Мальчик от радости светился, словно бы тихое сияние от него шло. Сказал умиротворенным шепотом: “Какой же Господь милостивый, хоть немножко дозволил за Себя потерпеть”.
После случая в цеху произошло нечто для них непонятное. Шла всесоюзная перепись. Братьям “переписываться” даже и не предложили: знало начальство, что ни на какие вопросы отвечать они не станут. Потому что ответы в бумагу советскую заносятся. А на бумаге той — печать Зверя.
Вызывают обоих: “С вещами!” Ребята собираются для карцера: думают, по пятнадцать отсидеть надобно, за отказ от участия в переписи.
“Все вещи берите!” Провожают к лагерным воротам, открывают: “Убирайтесь отсюда!”
Процедура прошла без излишних формальностей, справки об освобождении братьям и предлагать не стали. Все равно перекрестят и разорвут в клочья: печать Зверя на них.
А перед этим мы о выбитом глазе узнали, подняли шум. Ситуация “новому мышлению” несколько противоречила, вот и пришлось перестройщикам братьев выпускать.
Но им-то и в голову не приходило, что где-то о них шумят. Да и зачем им была наша помощь, если с ними все время Господь был?
Встречаю я порою таких людей. Неверно было бы думать, что вовсе перевелись они на Руси. Только народ они по большей части бесписьменный: школ не кончали, книг, кроме Слова Божия, в руки не берут.
…Так что же все-таки должен я делать — с истинами, не по заслугам открывшимися мне? Высокомерно молчать: происходящее вокруг просто вне христианства, а об истинах лучше меня сказано не раз?
Пусть читатель простит мою бесстильность. Искать плавные переходы от бессвязных заметок о встреченном и увиденном к главным словам — об обретенном в тюрьме — такая задача мне не по плечу…
II
И познаете истину, и истина сделает вас свободными.
Евангелие от Иоанна. 8: 32.
Действительно ли заключение в тюрьму — катастрофа? Катастрофой обычно называют трагическую случайность, то, чего могло и не быть. Но случайных арестов мне известно немного. Большинство политзаключенных заранее знали, что, скорее всего, будут арестованы. Точнее, при минимально трезвом анализе это легко можно было предположить.

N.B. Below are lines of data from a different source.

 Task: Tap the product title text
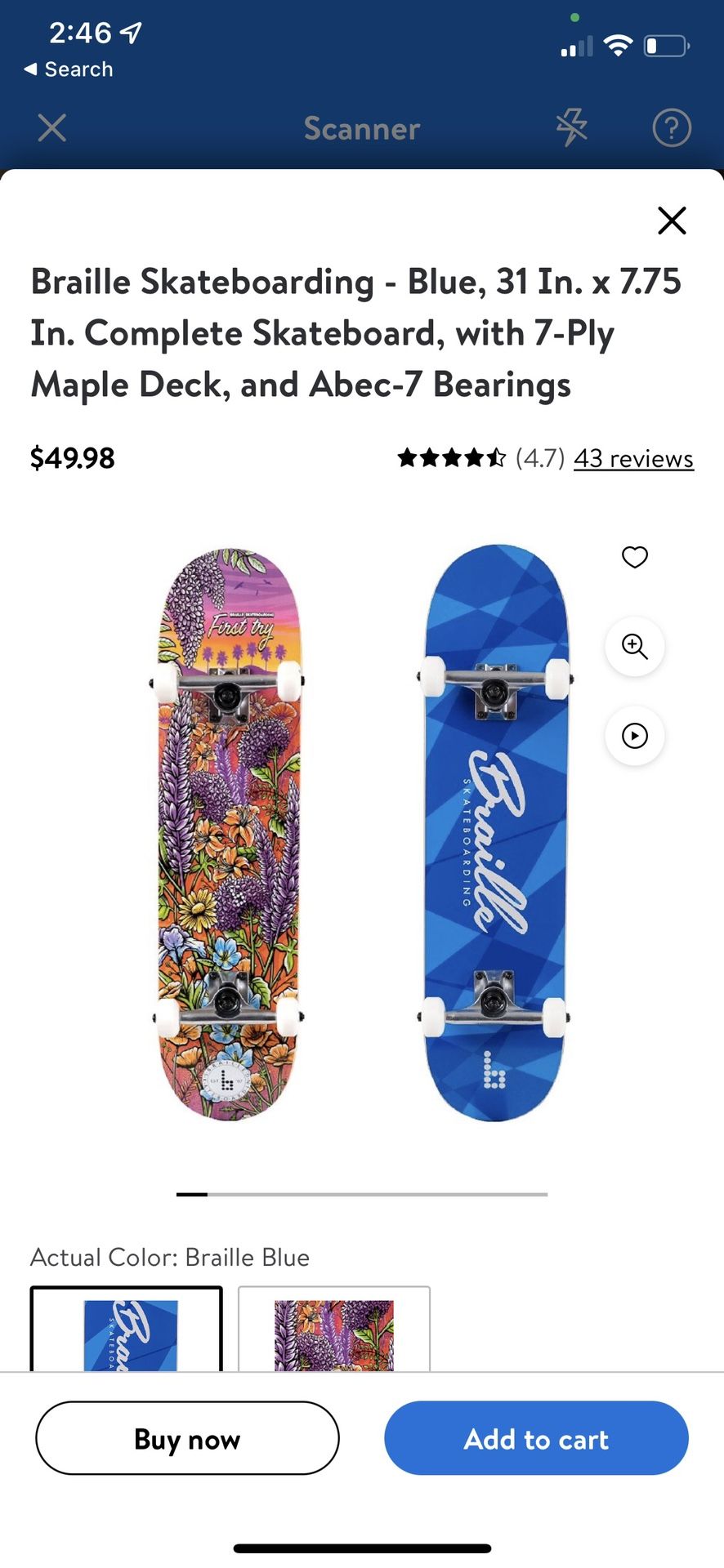coord(356,333)
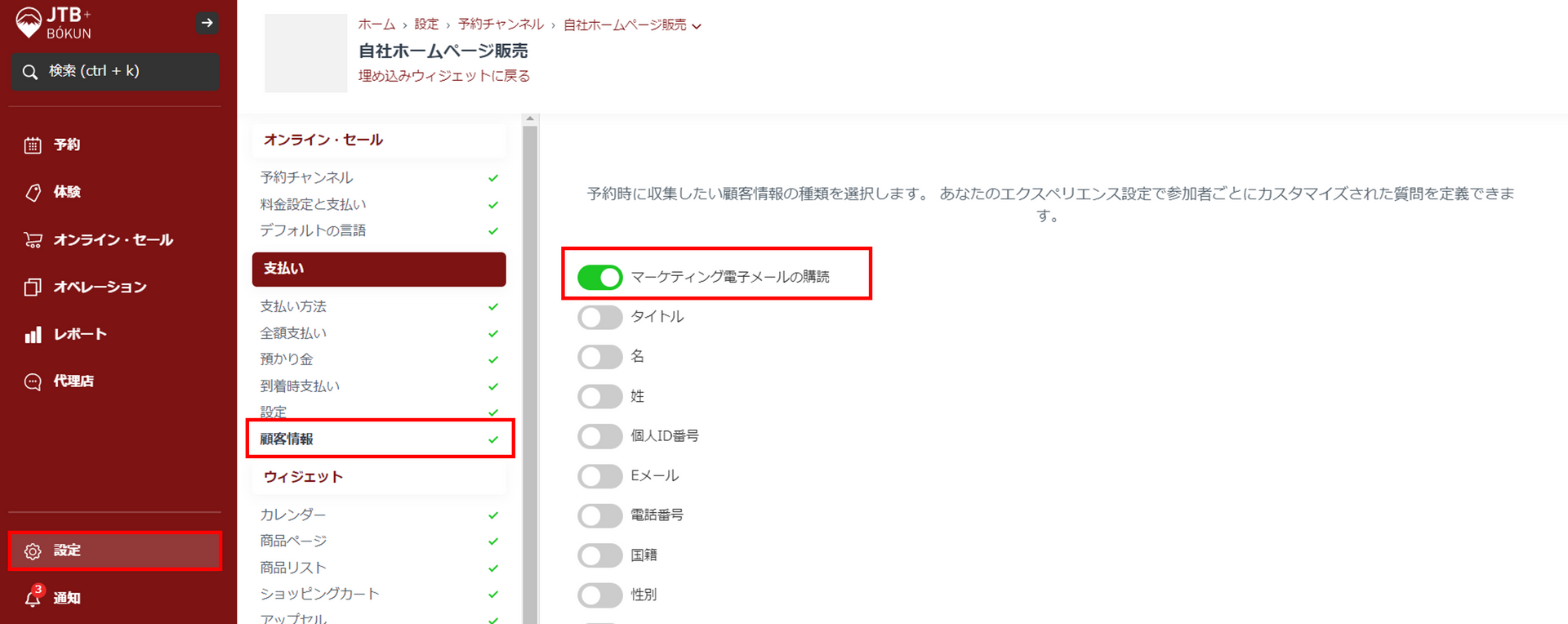1568x624 pixels.
Task: Go to the 予約チャンネル breadcrumb link
Action: click(x=501, y=25)
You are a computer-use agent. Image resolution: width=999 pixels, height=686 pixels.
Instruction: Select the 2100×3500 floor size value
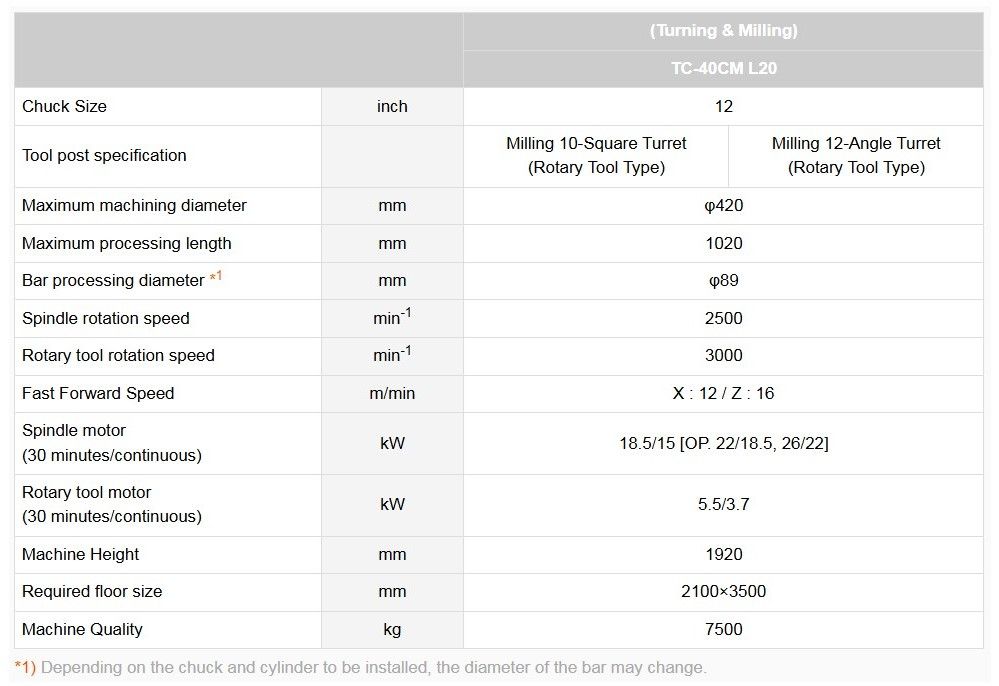pos(723,591)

Психологические механизмы самообмана здесь рассматривать не место. Обреченный на смерть вследствие неизлечимой болезни подчас обманывает себя до последней минуты. Однако его трагическая кончина не приобретает от этого взрывного характера.
Но есть ли что-нибудь трагическое в переходе по другую сторону решетки? Тюремная жизнь окружена в глазах многих людей прямо-таки мистическим ореолом. Эта мистика остается мне столь же непонятной, как и до ареста. Под следствием моими сменяющимися соседями бывали, как правило, сидящие не в первый раз валютчики. Все они пугали меня предстоящими ужасами; было видно, что это делается не только по заданию. Я спрашивал, что же все-таки мне конкретно предстоит ррр-рокового; ведь вот я уже и так сижу. В ответ слышал: “Через год тебя эти самые стены давить начнут”. Или еще что-нибудь, вызывающее уважение своей непонятностью. На карцерно-тюремном режиме я провел пять лет; кончалось мое заключение опять в Лефортове. Стены, как и в первый год, были под прямыми углами.
Вред, причиняемый “парашами” (ложными слухами), накручиваемыми вокруг тюремных параш, трудно оценить по достоинству. Понятны легенды, которыми овеяна тюрьма в глазах никогда не сидевших людей. Понятно, хоть и не вполне простительно, что мифы насаждаются и многими вышедшими. Но давайте вдумаемся в то, какой моральный климат всем этим создается.
Многое ли в действительности отнимает у нас тюрьма? Почти все. Но главное, остающееся после этого “почти”, всегда при нас, оно сияет невидимым на “свободе” внутренним светом. Тюремщики в силах лишить нас только того, что имеет материальное воплощение. Перед прочим они бессильны. Мы не можем ходить в церковь, читать святые книги, у нас отнимают даже нательный крест. Но главное, что объединяет весь христианский мир, — прямое чудо Божие, чистый феномен веры в Него. А присутствие Бога в тюрьме ощущаешь неизмеримо явственнее, чем в “вольной” суете. Главное в церковности, как мне кажется, — ощущение молитвенного единения с умершими и живыми. Я не могу вспоминать без боли сожаления о прошедшем — какую молитву посылал мне Господь в тюрьме. Как живы, как близки были там те, о ком я едва вспоминаю теперь в однообразии пестрой житейской сутолоки.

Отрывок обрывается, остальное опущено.